Wednesday, August 30, 2023

The Museum of Lost and Found, by Leila Sales

Twelve year-old Vanessa has a lot on her mind. She is trying to understand why her childhood friend Bailey no longer wants to be her friend.  She's missing her father who is serving overseas somewhere in eastern Africa.  And finally, she's trying to figure out a way to stop picking at the skin on her cuticles.  It hurts and people around her think it's disgusting, but she can't seem to manage to stop.

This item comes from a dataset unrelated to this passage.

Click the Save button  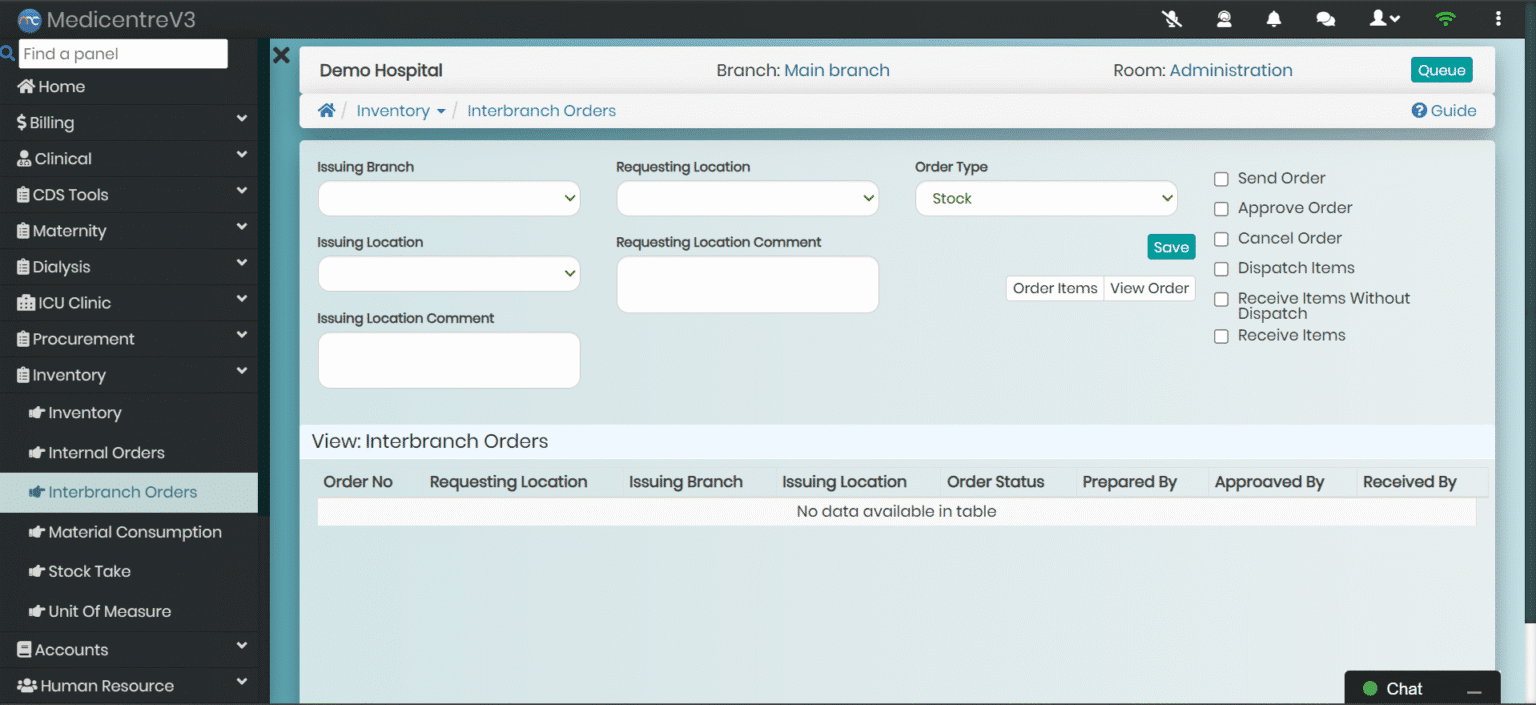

After a particularly bad day, she goes on a walk and finds herself in front of an abandoned building.  Finding a way inside, she discovers it once was a museum and it still has the old display cases and even an abandoned painting inside.  This gives her the idea that she could use the space to stage her own exhibit dedicated to her lost friendship with Bailey.  She invites other kids to visit and some of them want to stage their own exhibits.  The building is large enough, so they open the whole thing up to other kids to stage their own exhibits, creating a groundswell of interest in exhibition.

While an original premise, this is a fairly typical middle grade story about friendships and family, which wraps up most of its issues in the end.  As an adult, I was a bit twitched about depicting children running around in an abandoned building.  More problematically, I found Vanessa a rather unsympathetic character.  She's bossy and vengeful, taking particular pleasure in using her exhibit to slander her former friend.  And while she reconciles with Bailey and makes some amends in the end, her instincts don't tend to lean towards kindness.